Sunday, June 23, 2019

Moe Howard and The Three Stooges

I enjoyed finding out about/reading about this: a five-day auction, taking place from June 24-June 28, featuring items from "The Personal Collection of Moe Howard." 

The event is being held by Nate D. Sanders Auctions, of Los Angeles. 

https://mailchi.mp/autographmagazine/nate-d-sanders-moe-howard-auction

Saturday, June 22, 2019

Discounted price

The list price of the 2019 Revised Edition of my book (softcover version) is $24.95.  At the moment, the book can be purchased at my website for $27.25 (at the slightly discounted price of $24.00, plus $3.25 for Media Mail Shipping). 

Beginning in the next day or so, for a limited time, the book will be available, at my website, for $22.95 (with Media Mail Shipping included).  Please see the link below.

https://andrewleefielding.com/purchase

Wednesday, June 19, 2019

Juneteenth

Ralph Ellison's Invisible Man (1952) is one of the great works of American literature. In 1999, five years after Mr. Ellison died, at age 80, his novel Juneteenth was released. He had worked on the novel for decades, yet it remained unfinished at his death. His literary executor, John F. Callahan, a professor at Lewis & Clark College, assembled the book from some two thousand pages of manuscript and notes Mr. Ellison had written.

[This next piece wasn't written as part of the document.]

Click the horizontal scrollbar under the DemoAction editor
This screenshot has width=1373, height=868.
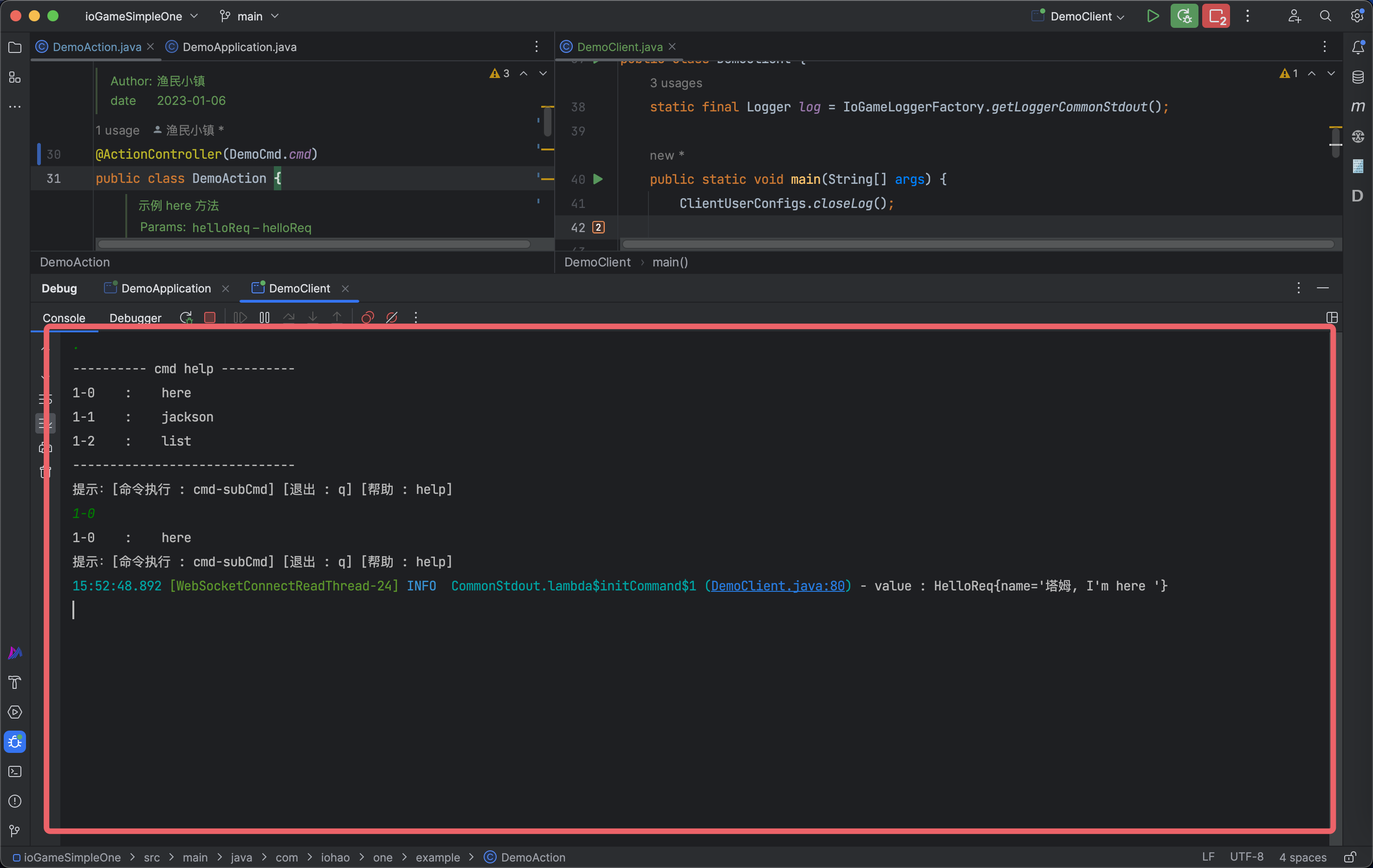(x=314, y=244)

https://www.amazon.com/Juneteenth-Novel-Ralph-Ellison/dp/0394464575/ref

In 2010, a much longer version of the novel--Three Days Before the Shooting--was published. The book, made up of more than one thousand of the two thousand pages of material Mr. Ellison had left behind, was edited by Mr. Callahan, and writer/critic Adam Bradley, professor at the University of Colorado, Boulder.

https://www.amazon.com/Three-Days-Before-Shooting/dp/0375759549/ref

Today, June 19th, marks the observance of the day known as Juneteenth--June 19, 1865, two months after the conclusion of the Civil War--when the end of slavery in Texas was officially carried out. The holiday commemorates not only the end of slavery in Texas, but, more broadly, its abolishment in the United States as a whole.

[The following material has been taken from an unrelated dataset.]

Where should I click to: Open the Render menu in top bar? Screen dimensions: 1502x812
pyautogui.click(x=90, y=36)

As noted on Wikipedia: "Texas was the most remote of the slave states, and the Emancipation Proclamation of January 1, 1863, was not enforced there until after the Confederacy collapsed." Says Wikipedia: "On June 18, Union Army General Gordon Granger arrived at Galveston Island with 2,000 federal troops to occupy Texas on behalf of the federal government. The following day, standing on the balcony of Galveston's Ashton Villa, Granger read aloud the contents of  'General Order No. 3', announcing the total emancipation of those held as slaves."

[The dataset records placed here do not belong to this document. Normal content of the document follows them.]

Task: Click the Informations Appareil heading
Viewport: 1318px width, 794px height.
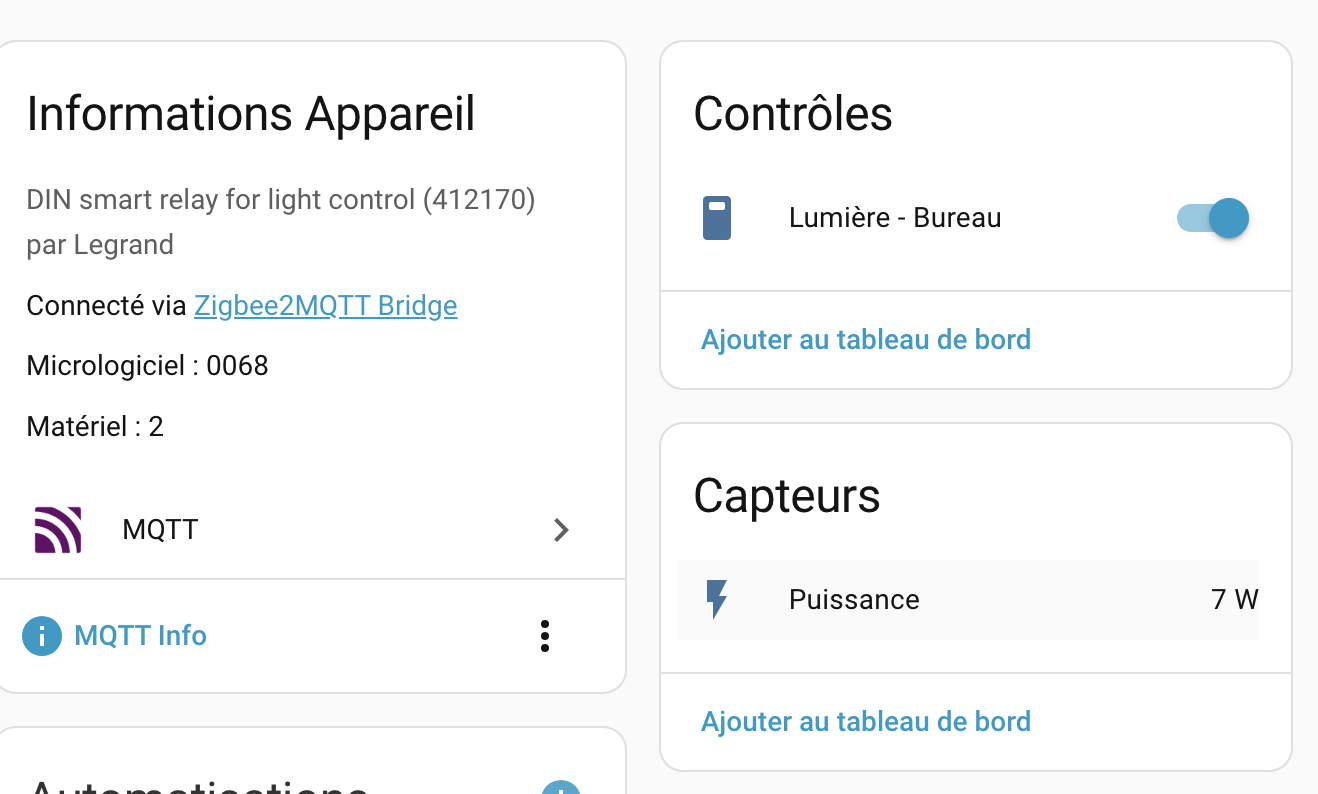Action: 250,114
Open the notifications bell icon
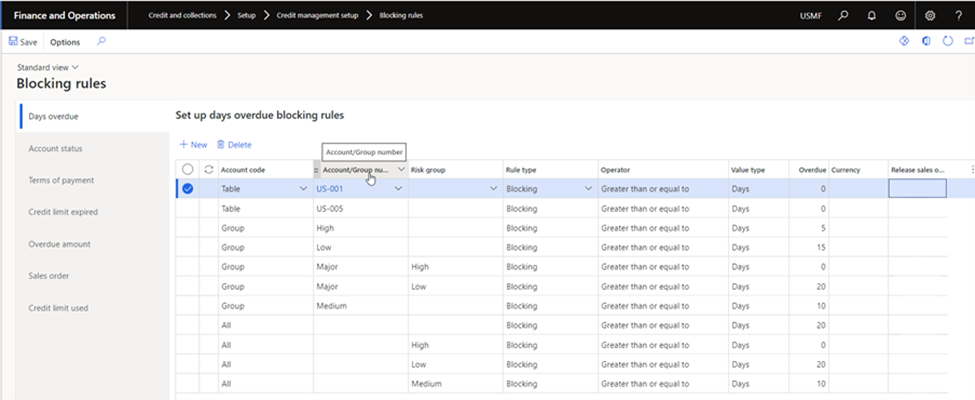 tap(872, 16)
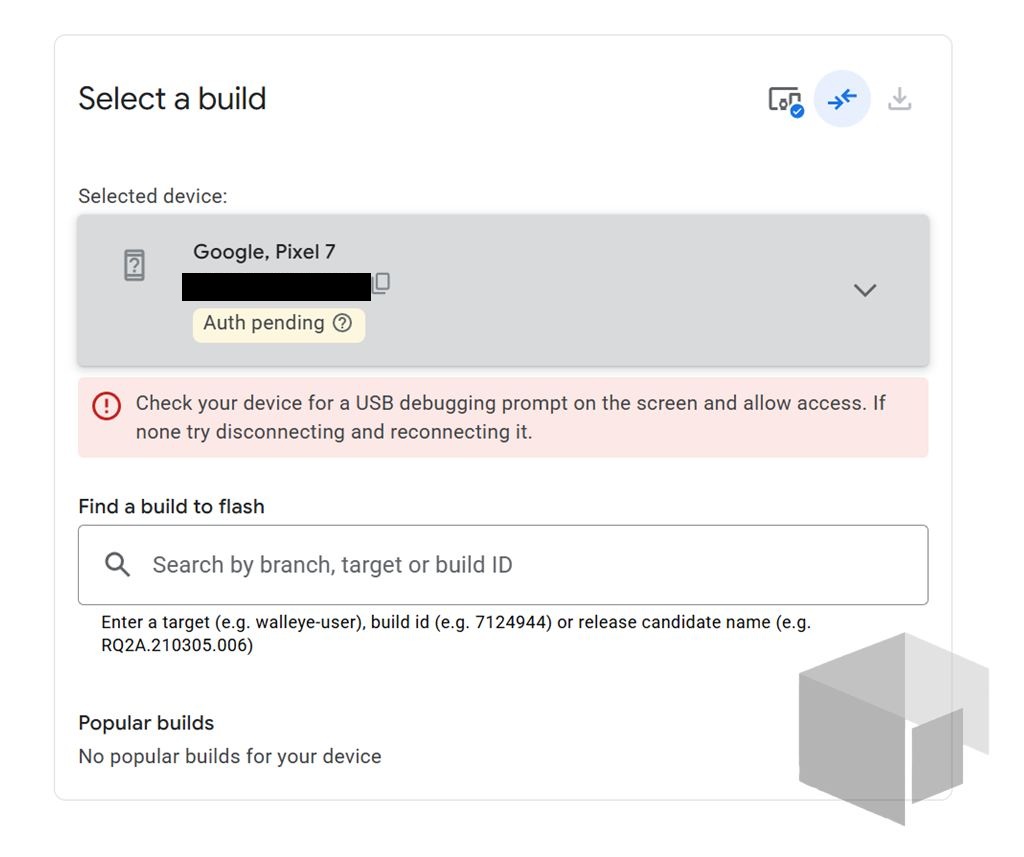The width and height of the screenshot is (1024, 857).
Task: Click the Auth pending status chip
Action: pos(279,324)
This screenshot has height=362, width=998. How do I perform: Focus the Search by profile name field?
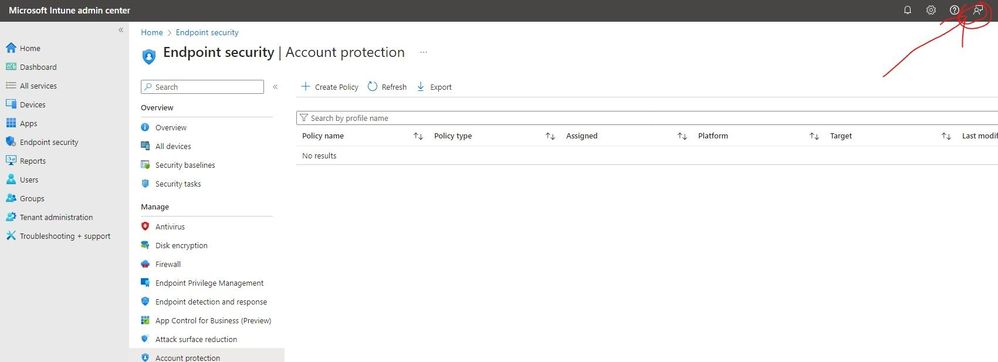click(x=647, y=118)
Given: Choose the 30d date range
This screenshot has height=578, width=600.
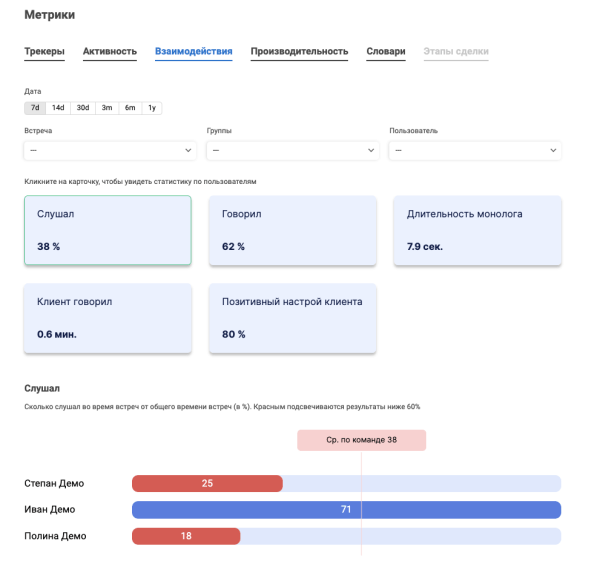Looking at the screenshot, I should [83, 108].
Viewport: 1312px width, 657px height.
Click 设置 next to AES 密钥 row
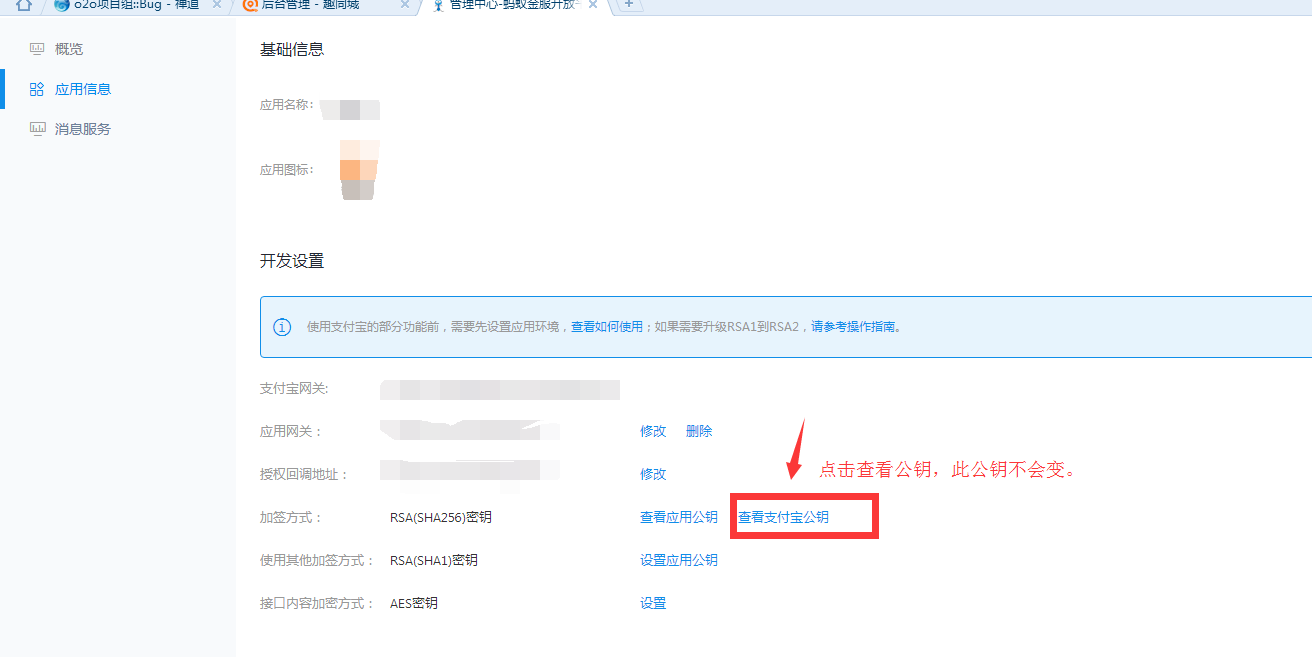(x=653, y=603)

https://en.wikipedia.org/wiki/Juneteenth

Here is a story from CNN.com, today, about observances of Juneteenth. Pennsylvania, today, became the latest state to officially recognize the holiday; four states have yet to do so.

https://www.cnn.com/2019/06/19/us/juneteenth-state-holidays-trnd/index.html

Thursday, June 6, 2019

D-Day

This D-Day photograph (much-seen, haunting) appeared on the New York Times website yesterday, as part of the newspaper's 75th anniversary coverage.

(Please note: one gets a far better sense of the photograph, when viewed in its enlarged form; one can see the larger image at the link, below, or by clicking on the image, above.)

The picture accompanies a story (in this coming Sunday's Times Magazine) about the journalist Ernie Pyle, who covered the Allied landing. The Times story notes: "On D-Day, as the invasion force fought for the beach, Pyle was trapped just offshore, on a ship transporting tanks...[He] wasn’t allowed to go ashore at Omaha Beach until the morning after."

The Times story quotes from Pyle's first column about D-Day, published six days later:

“The advantages were all theirs,” Pyle said of the German defenders: concrete gun emplacements and hidden machine-gun nests “with crossfire taking in every inch of the beach,” immense V-shaped ditches, buried mines, barbed wire, “whole fields of evil devices under the water to catch our boats” and “four men on shore for every three men we had approaching the shore.” “And yet,” Pyle concluded, “we got on.” 

More than 4400 Allied troops, it is estimated, died on June 6th--American, British, Canadian. Approximately 2500 of those who died were Americans.

Ernie Pyle died the following April, on Okinawa, killed by enemy gunfire. He had accompanied the Marines, as they landed and then fought there.